All lines in the material below that hold "dimensions" should be found and copied.

Provided data START

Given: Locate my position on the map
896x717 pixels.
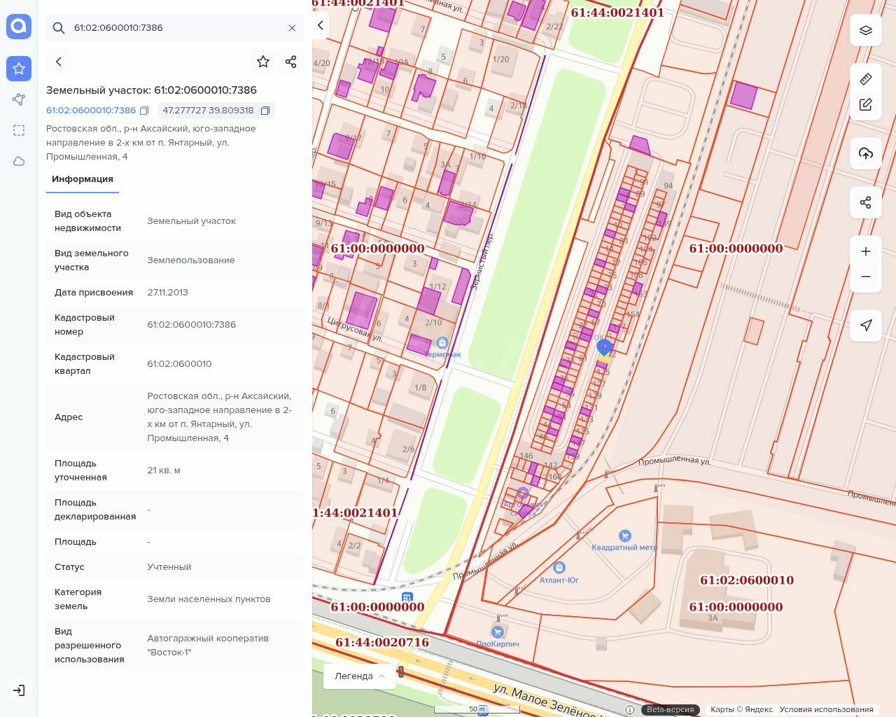Looking at the screenshot, I should pyautogui.click(x=865, y=325).
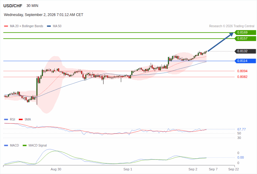Open the Research Trading Central copyright text
Image resolution: width=257 pixels, height=174 pixels.
[232, 26]
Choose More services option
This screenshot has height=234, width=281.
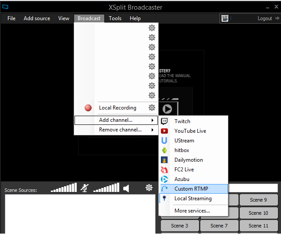(x=192, y=211)
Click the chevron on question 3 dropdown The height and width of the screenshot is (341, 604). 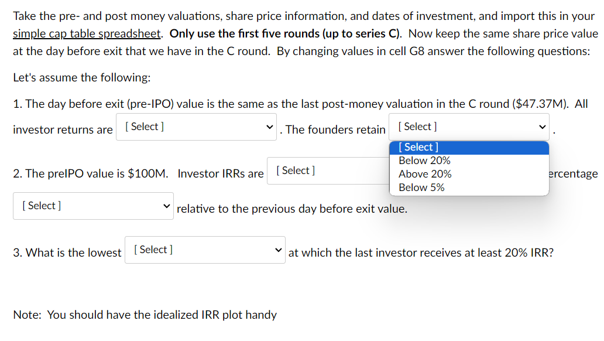pos(279,250)
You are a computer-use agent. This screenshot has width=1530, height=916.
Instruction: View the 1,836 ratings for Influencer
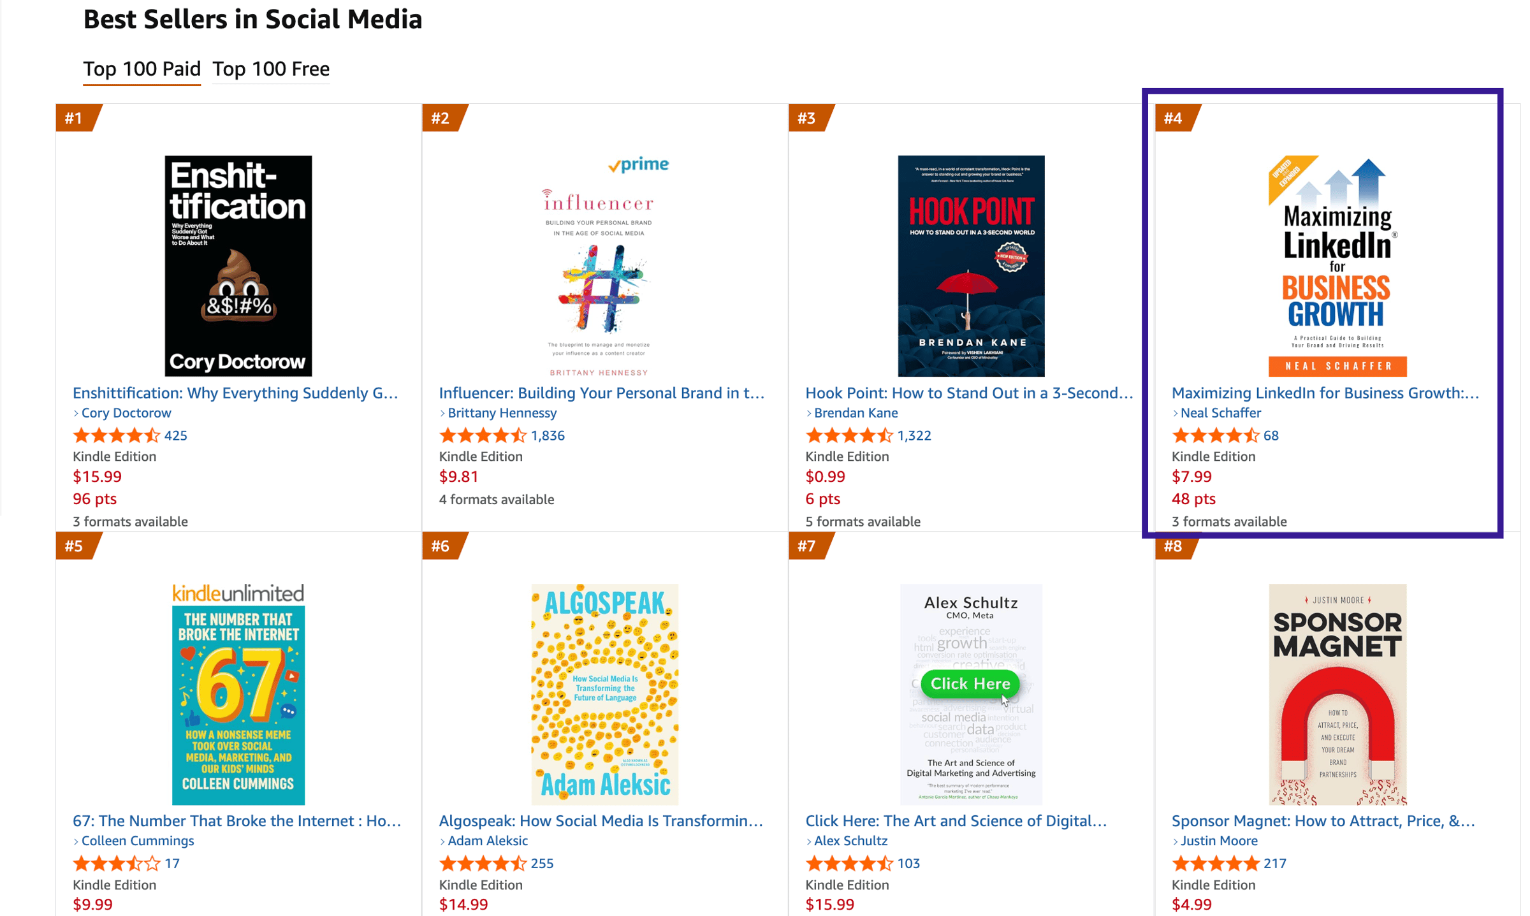(x=548, y=435)
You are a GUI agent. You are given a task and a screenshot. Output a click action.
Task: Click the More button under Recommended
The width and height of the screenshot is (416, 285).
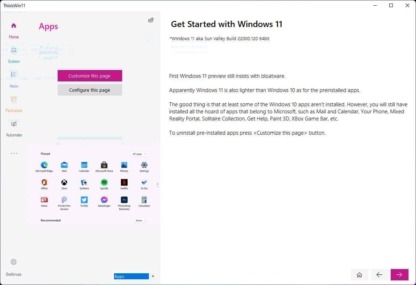pos(141,221)
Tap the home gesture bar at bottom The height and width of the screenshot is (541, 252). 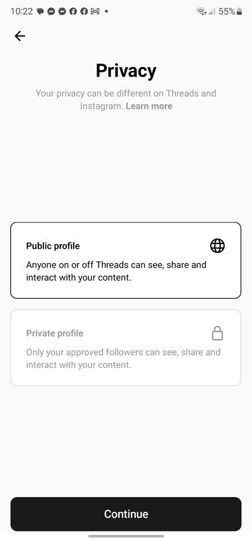(126, 536)
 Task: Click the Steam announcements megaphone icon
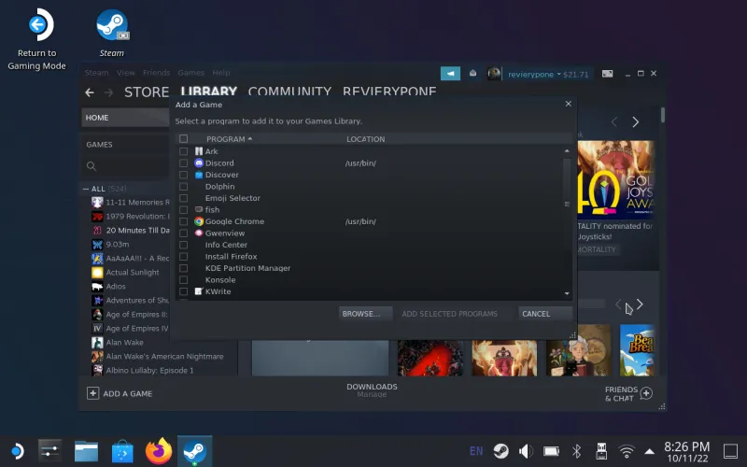(450, 74)
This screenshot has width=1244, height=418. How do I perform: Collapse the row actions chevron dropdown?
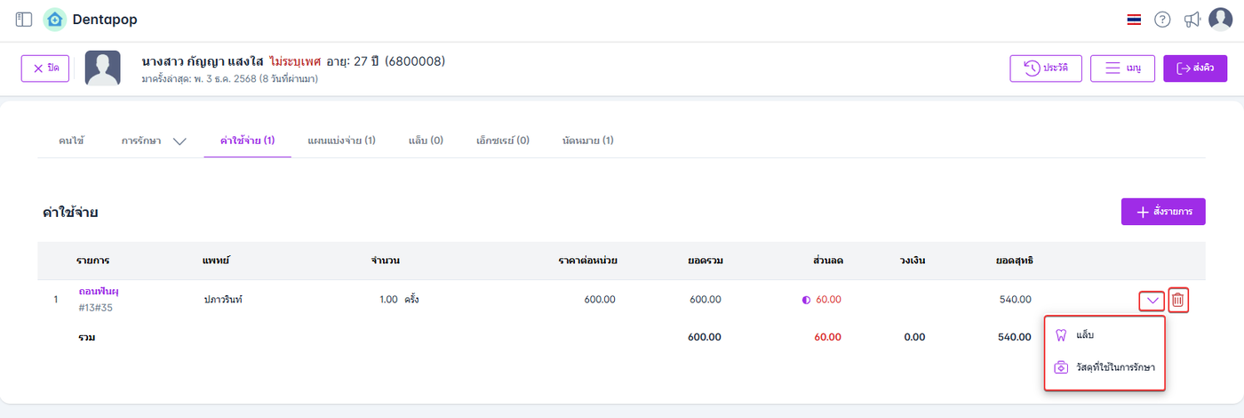tap(1152, 301)
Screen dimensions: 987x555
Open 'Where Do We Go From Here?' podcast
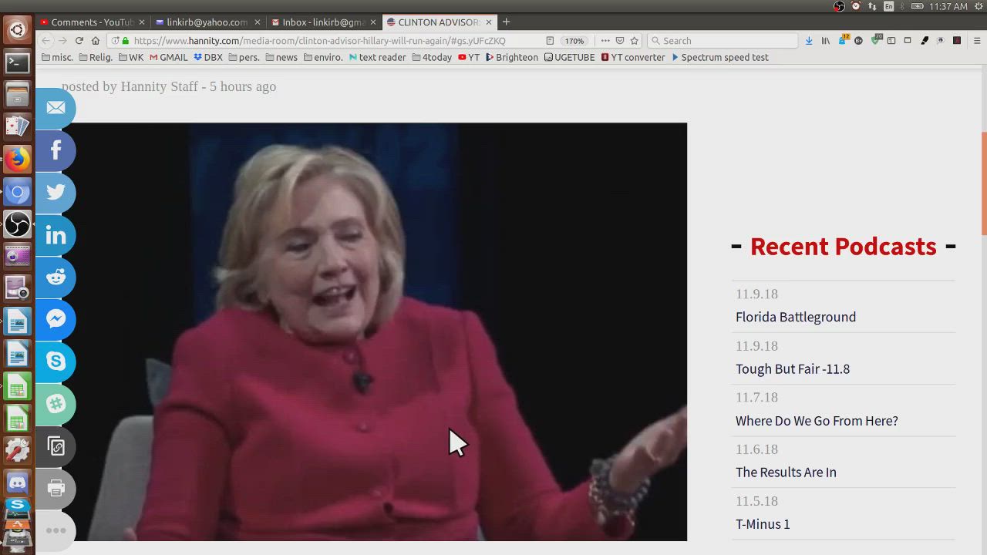pos(816,421)
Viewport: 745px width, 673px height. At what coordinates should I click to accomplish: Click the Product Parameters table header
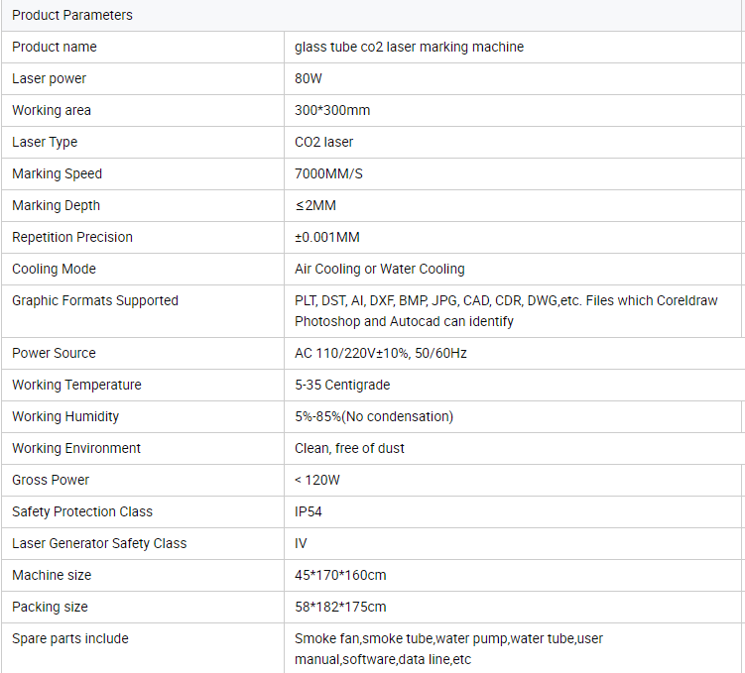click(x=72, y=15)
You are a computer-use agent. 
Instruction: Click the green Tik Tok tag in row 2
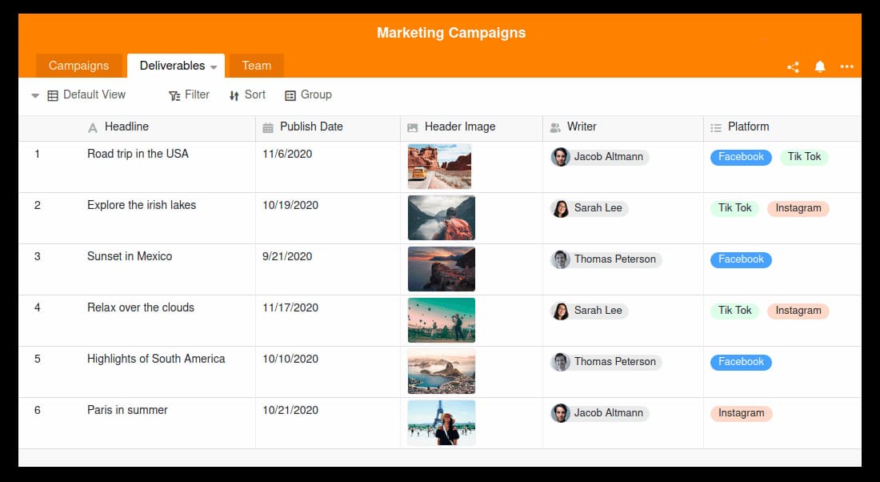pos(734,208)
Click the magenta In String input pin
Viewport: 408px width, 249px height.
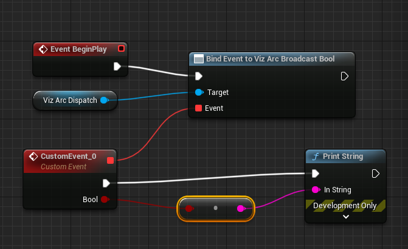tap(315, 190)
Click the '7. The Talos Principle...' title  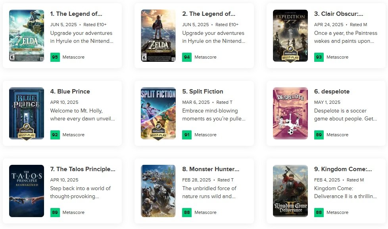tap(83, 169)
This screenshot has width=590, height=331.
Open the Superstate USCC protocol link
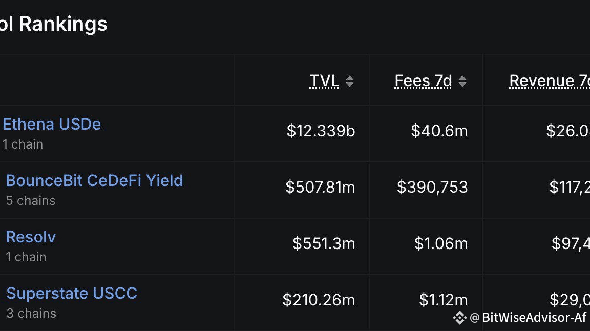(72, 293)
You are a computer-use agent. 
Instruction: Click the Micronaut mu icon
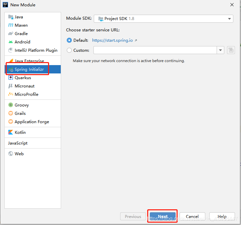coord(11,86)
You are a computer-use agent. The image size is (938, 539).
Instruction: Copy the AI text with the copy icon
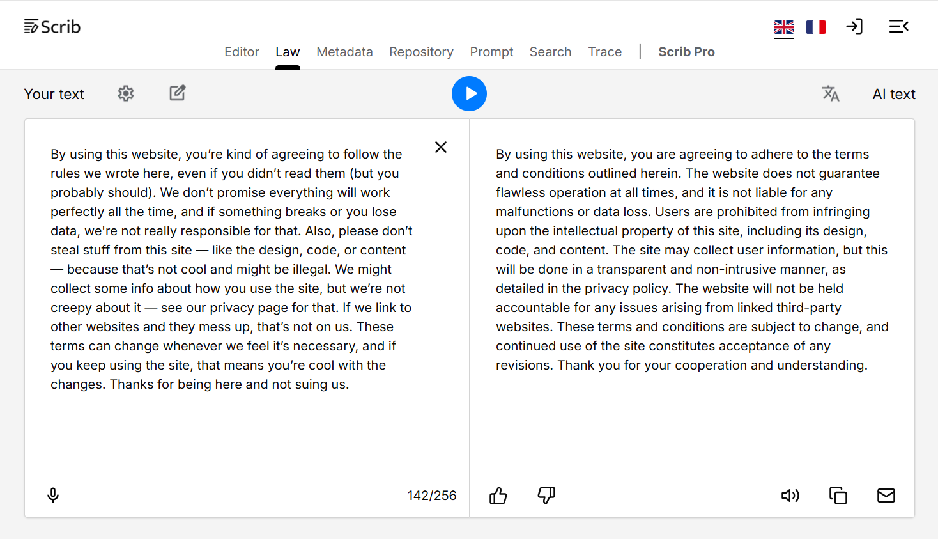838,495
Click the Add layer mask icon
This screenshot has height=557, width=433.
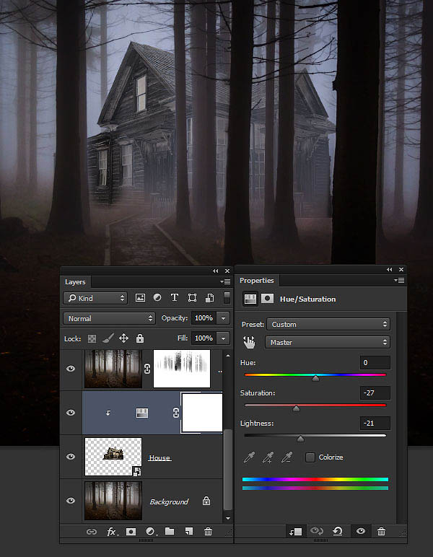coord(131,532)
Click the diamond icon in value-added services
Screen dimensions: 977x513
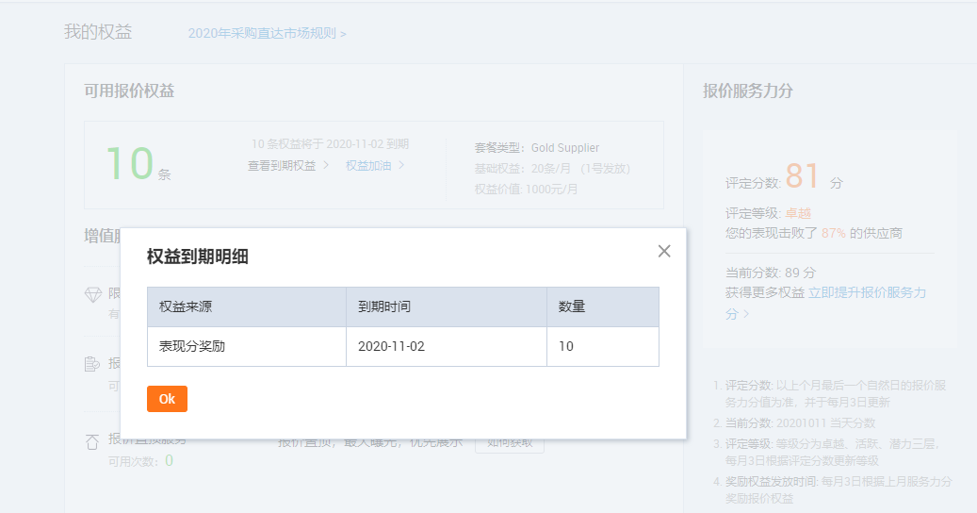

Provided data END

Written response
Screen dimensions: 987x555
Screen dimensions: 977x513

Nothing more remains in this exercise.